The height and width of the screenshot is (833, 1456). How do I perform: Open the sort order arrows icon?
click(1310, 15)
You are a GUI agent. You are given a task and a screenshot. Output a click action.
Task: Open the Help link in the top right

---

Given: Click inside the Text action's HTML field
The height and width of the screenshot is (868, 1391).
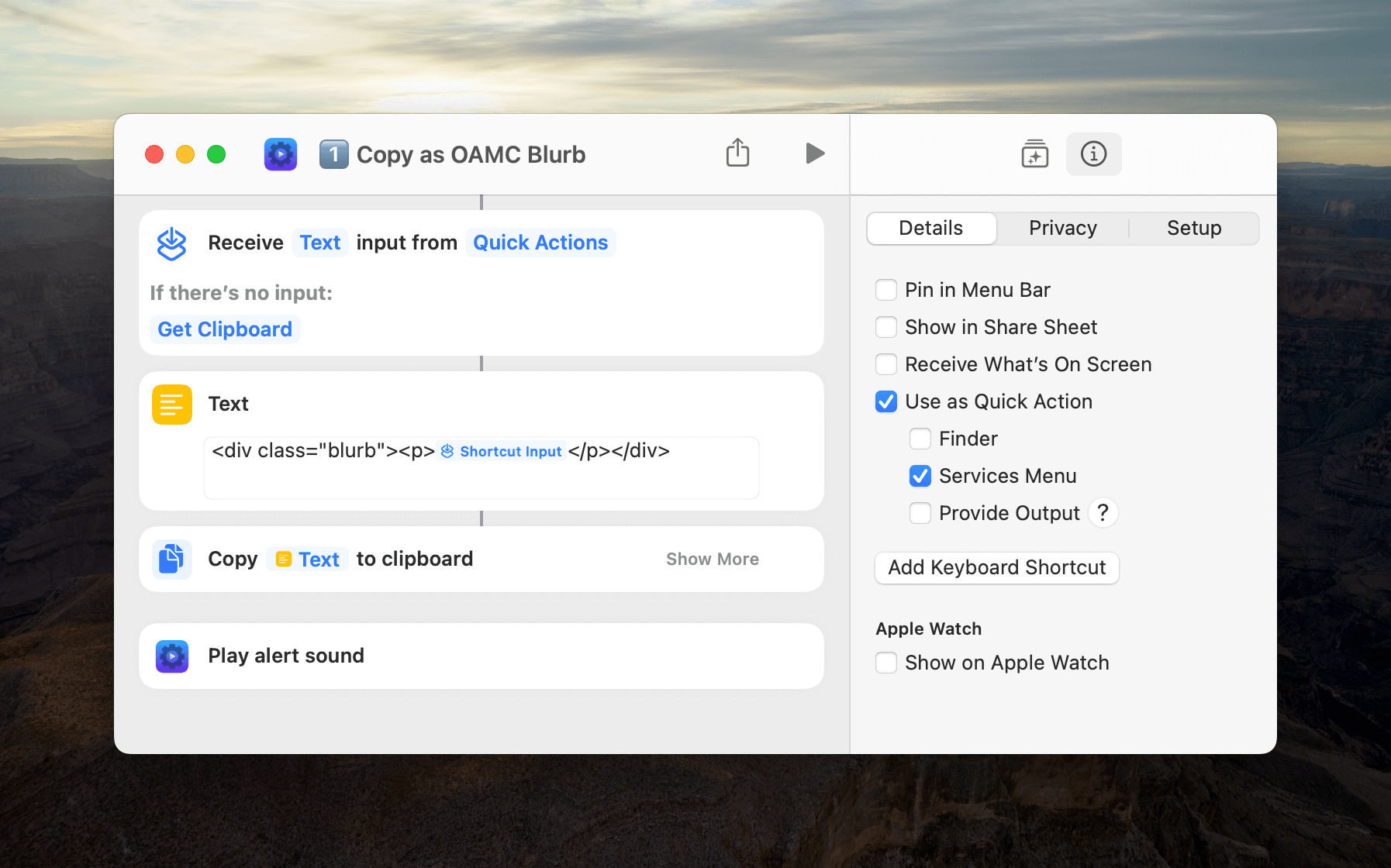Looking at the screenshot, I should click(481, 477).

• **DESCRIPTION OF THE TASK**
Reproduce the data starting at the line that contains "Given: Click inside" and ending at the line that contains "Looking at the", with both of those lines included. Don't include the pictures.

• **RIGHT ANSWER**
Given: Click inside the Text action's HTML field
The height and width of the screenshot is (868, 1391).
Looking at the screenshot, I should click(481, 477).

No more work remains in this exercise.